Find each row below that contains the word "Viewport" with the same capitalization, and copy every such row in full.

-- start --

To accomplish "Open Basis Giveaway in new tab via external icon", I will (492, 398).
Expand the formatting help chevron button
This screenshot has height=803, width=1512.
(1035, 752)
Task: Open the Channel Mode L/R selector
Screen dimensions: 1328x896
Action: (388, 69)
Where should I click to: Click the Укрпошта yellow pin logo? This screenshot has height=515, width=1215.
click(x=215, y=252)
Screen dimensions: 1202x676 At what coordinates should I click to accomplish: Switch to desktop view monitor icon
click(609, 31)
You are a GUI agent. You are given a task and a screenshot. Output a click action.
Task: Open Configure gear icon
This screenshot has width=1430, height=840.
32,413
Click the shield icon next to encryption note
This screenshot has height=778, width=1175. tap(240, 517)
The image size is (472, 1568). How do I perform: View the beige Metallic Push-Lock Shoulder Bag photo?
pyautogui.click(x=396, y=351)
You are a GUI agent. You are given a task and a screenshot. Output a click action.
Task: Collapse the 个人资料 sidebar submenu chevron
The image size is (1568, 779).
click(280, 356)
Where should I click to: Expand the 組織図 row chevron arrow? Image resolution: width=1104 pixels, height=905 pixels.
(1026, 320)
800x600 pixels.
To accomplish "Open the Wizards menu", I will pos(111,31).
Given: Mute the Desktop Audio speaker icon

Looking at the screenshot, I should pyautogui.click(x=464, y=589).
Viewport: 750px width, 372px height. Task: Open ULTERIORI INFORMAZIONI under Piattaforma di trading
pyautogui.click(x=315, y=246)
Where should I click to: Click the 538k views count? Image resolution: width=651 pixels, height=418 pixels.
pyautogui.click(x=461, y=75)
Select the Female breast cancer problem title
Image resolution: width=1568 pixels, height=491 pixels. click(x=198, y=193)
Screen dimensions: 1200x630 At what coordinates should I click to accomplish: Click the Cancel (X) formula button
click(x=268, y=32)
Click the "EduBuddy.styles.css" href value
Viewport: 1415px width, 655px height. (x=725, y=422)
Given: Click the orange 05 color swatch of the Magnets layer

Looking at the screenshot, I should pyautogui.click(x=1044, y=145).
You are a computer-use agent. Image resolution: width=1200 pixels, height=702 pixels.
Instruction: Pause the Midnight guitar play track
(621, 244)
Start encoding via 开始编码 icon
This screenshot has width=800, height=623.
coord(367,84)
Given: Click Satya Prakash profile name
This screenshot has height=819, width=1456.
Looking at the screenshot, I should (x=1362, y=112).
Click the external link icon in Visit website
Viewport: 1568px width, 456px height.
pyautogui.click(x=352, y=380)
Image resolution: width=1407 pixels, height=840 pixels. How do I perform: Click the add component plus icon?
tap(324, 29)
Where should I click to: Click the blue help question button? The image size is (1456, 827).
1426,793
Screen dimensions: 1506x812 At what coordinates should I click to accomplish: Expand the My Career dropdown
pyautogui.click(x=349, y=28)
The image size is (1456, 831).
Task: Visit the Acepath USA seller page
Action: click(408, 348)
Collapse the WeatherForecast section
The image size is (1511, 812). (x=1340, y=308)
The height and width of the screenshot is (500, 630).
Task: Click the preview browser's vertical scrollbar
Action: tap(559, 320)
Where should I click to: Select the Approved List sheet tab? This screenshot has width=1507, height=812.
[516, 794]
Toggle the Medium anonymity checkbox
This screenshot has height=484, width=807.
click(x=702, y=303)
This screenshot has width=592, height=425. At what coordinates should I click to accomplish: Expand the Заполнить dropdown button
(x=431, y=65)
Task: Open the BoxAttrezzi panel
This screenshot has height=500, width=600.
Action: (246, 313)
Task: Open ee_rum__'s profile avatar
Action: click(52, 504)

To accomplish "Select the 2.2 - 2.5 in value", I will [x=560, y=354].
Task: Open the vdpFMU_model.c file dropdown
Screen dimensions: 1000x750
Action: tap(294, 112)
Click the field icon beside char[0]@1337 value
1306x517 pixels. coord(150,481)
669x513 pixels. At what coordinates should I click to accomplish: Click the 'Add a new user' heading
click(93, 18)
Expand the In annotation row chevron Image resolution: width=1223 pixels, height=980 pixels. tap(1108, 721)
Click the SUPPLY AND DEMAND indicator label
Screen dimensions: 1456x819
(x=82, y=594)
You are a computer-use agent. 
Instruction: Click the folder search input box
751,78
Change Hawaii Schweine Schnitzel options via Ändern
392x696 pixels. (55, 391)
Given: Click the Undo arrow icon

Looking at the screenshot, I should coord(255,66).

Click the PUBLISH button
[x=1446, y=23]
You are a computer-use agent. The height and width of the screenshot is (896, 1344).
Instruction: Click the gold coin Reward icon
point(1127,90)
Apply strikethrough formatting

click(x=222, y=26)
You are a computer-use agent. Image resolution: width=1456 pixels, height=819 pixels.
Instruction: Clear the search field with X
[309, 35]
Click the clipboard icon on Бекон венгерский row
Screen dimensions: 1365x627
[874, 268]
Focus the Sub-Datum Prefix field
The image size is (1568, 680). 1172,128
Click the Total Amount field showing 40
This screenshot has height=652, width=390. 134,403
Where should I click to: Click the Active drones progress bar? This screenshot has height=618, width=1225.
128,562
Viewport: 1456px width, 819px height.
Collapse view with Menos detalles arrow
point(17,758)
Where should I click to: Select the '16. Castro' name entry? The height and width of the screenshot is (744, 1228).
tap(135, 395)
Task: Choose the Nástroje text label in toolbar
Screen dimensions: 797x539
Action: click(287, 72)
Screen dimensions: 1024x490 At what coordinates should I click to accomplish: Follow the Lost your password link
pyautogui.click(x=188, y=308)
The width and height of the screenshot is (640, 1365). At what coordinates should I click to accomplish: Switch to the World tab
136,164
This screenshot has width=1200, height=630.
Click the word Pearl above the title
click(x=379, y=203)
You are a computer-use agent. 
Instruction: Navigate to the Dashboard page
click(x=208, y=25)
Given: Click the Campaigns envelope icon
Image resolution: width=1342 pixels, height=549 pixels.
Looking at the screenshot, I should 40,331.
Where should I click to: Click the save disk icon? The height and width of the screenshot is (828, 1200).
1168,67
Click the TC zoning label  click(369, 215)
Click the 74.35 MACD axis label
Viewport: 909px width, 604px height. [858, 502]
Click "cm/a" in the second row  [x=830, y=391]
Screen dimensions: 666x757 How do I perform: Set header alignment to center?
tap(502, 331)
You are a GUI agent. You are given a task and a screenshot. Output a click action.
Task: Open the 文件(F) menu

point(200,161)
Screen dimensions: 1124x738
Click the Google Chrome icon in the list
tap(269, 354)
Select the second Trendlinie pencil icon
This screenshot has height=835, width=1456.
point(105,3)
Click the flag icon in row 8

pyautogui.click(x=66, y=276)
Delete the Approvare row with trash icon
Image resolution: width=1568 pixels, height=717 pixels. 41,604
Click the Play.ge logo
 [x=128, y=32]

-- end --

[WORKED ANSWER]
Viewport: 750px width, 372px height. Task: Open ULTERIORI INFORMAZIONI under Piattaforma di trading
Viewport: 1415px width, 655px height. (x=725, y=422)
Viewport: 1568px width, 456px height.
Viewport: 1456px width, 819px height.
Viewport: 909px width, 604px height. [858, 502]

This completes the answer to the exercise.